159 – El reino mesiánico

El reino mesiánicoLos profetas de Israel (XLVI) – Isaías (32)

Y vendrán a ti humillados los hijos de los que te afligieron, y a las pisadas de tus pies se encorvarán todos los que te escarnecían, y te llamarán Ciudad de YHVH, Sion del Santo de Israel. En vez de estar abandonada y aborrecida, tanto que nadie pasaba por ti, haré que seas una gloria eterna, el gozo de todos los siglos. Y mamarás la leche de las naciones, el pecho de los reyes mamarás; y conocerás que yo YHVH soy el Salvador tuyo y Redentor tuyo, el Fuerte de Jacob (Isaías 60:14-16)

         La profecía de la Escritura no tiene el propósito de engordar el ego, más bien de exponer la debilidad humana, anunciando redención y esperanza. Tampoco es de interpretación privada (2 P.1:20), «llevando el ascua a mi sardina» para que diga lo que yo quiero que diga, interpretando caprichosamente su mensaje y ganar adeptos mediante una tergiversación fraudulenta que solo puede acarrear condenación.

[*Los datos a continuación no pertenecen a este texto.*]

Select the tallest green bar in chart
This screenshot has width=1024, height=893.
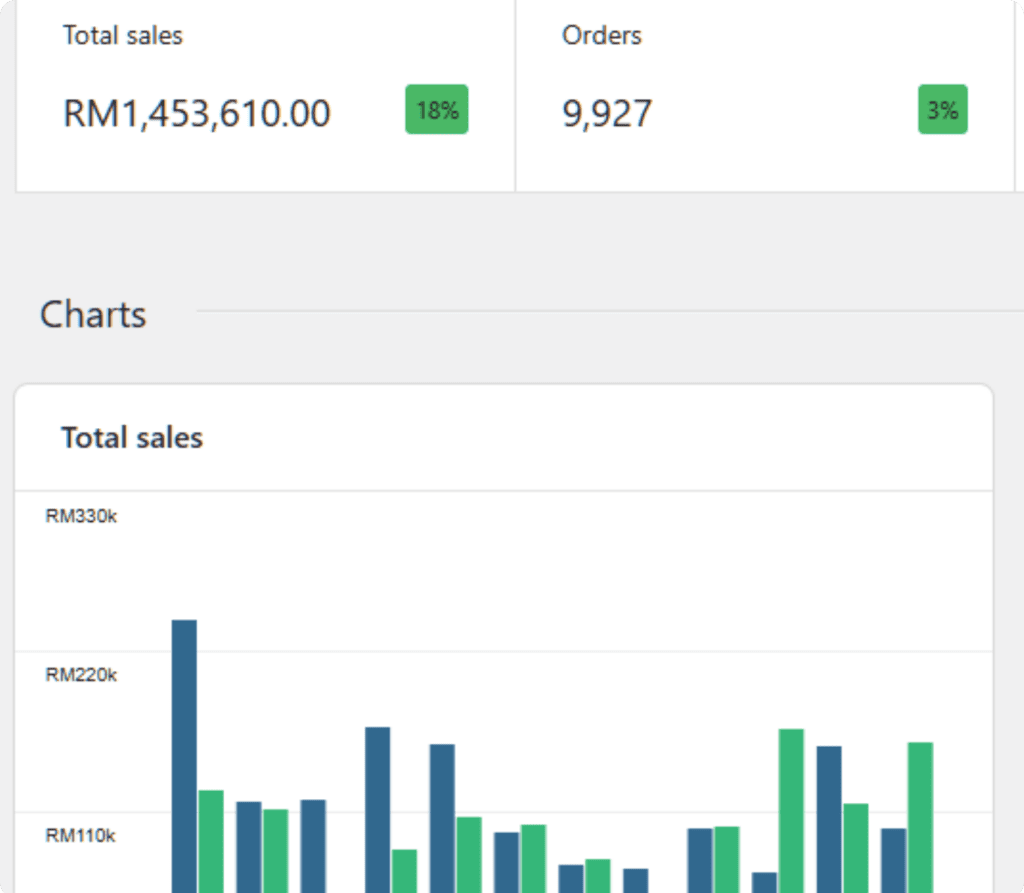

La profecía consuela a los afligidos. Sostiene a los menesterosos. Alumbra los ojos de los desamparados. Anuncia juicio y restauración. Expone los pensamientos y las intenciones del corazón engañoso del hombre. La profecía brota del trono de Dios para anunciar al hombre salvación y vida eterna. Esperanza de gloria. Es una voz que clama en el desierto para identificar al que había de venir. Y es también una lámpara que alumbra en lugar oscuro, hasta que el día esclarezca, y el lucero de la mañana aparezca en nuestros corazones (2 P.1:19). Y ese día está anunciado ampliamente en el libro de Isaías.

Tenemos en este capítulo ráfagas de luz que llenan de esperanza nuestros corazones. En medio de la oscuridad de los pueblos aparece la luz del evangelio y la gloria del Señor mismo reinando desde Sion.

Las naciones andarán a su luz, y los reyes al resplandor de su nacimiento. Las riquezas de las naciones vienen a Jerusalén, traen oro e incienso (no mirra que habla de sufrimiento, recordándonos al Mesías Siervo sufriente que ya vino); publican alabanzas al Dios de Israel; las costas esperarán en Él; extranjeros edificarán sus muros; sus puertas siempre abiertas para que entren las riquezas de las naciones.

Y vendrán humillados aquellos que afligieron a los hijos del reino (judíos y gentiles); llamarán a Jerusalén Ciudad de YHVH; no será más abandonada y aborrecida, será una gloria eterna, el gozo de toda la tierra; y conocerá que el Señor es su Salvador y Redentor, el Fuerte de Jacob. Un lenguaje inequívoco de los días del reino que está por venir a Jerusalén, con las naciones vigentes, liberadas de antisemitismo. Aleluya.

         La palabra profética es segura y portadora de buenas nuevas para Sion, el gozo de toda la tierra (Sal.48:2), y bendición para todas las naciones.